Die pralle Sonne auf dem Rücken, während man sich über Schaufel oder Hacke beugt
und beschaulich den warmen, duftenden Lehmboden riecht,
ist heilender als manch eine Medizin.

Charles Dudley Warner

Im März werden die Weichen für die Entwicklung des Gartens gestellt. Der Gehölzschnitt sollte jetzt abgeschlossen sein, damit brütende Vögel nicht gestört werden.

Weichholzige Pflanzen wie Rosen, Schmetterlingsstrauch oder Gartenhibiscus werden erst zur Zeit der Forsythienblüte beschnitten. Da Schnittwunden bei Kirsch- und Walnussbäumen schlecht verheilen, sollten sie erst im Sommer beschnitten werden.

Der März ist für viele Gemüsesorten der richtige Zeitpunkt zum Vorziehen. Da beispielsweise Paprika und Chili eine besonders lange Keimdauer haben, können sie schon Anfang des Monats ausgesät und im Haus vorgezogen werden. Bei Tomaten sollte man besser bis Ende März/Anfang April warten.

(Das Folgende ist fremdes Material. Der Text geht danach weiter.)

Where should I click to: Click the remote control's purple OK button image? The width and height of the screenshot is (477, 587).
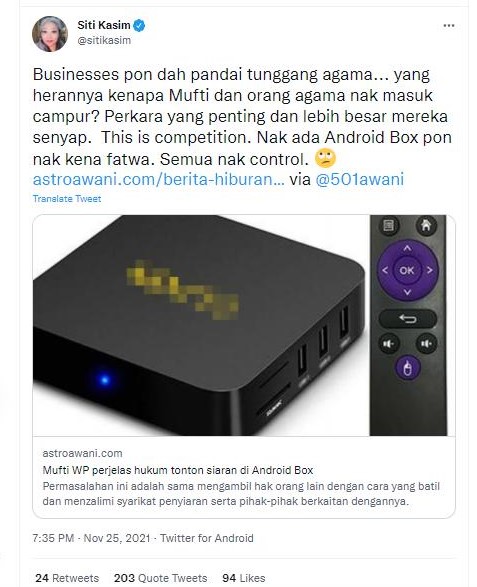(x=407, y=270)
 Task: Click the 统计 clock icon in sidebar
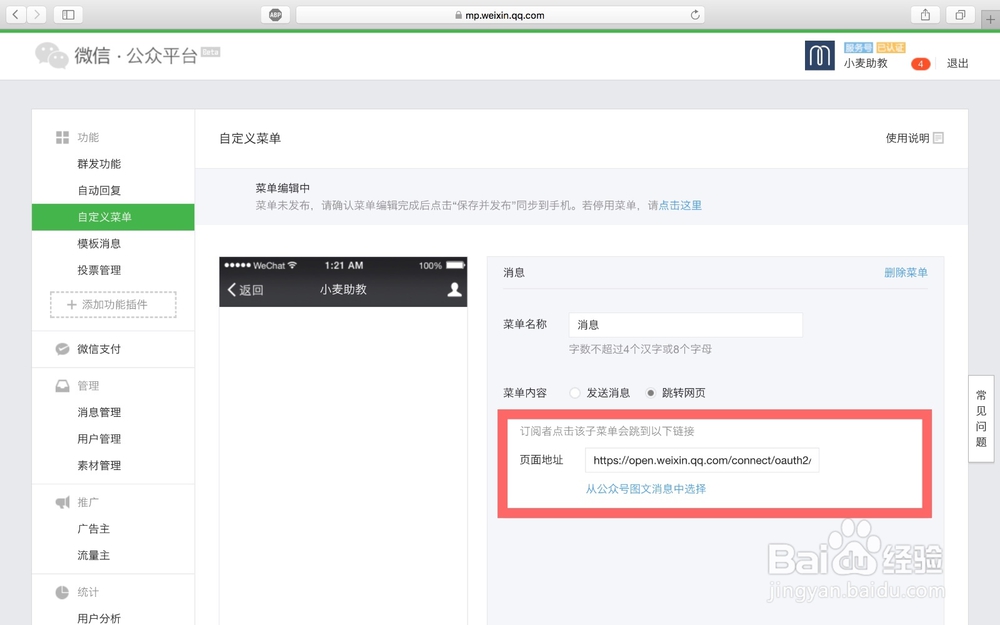[x=62, y=591]
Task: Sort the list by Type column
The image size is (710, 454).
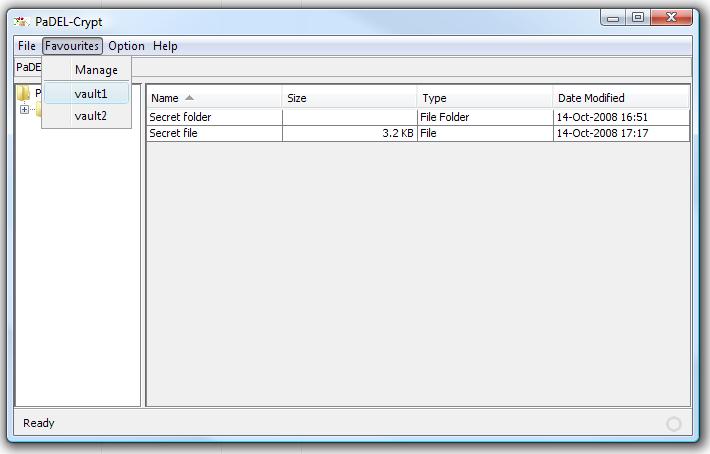Action: pyautogui.click(x=485, y=98)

Ist der Boden frostfrei, können im März Stauden gepflanzt werden. Die Teilung von Stauden erfolgt nur bei Pflanzen, die nicht im Frühjahr blühen. Frühjahrsblüher erst nach der Blüte oder im Herbst teilen. Die Zeit zum Umsetzen immergrüner und empfindlicher Pflanzen kommt erst im April.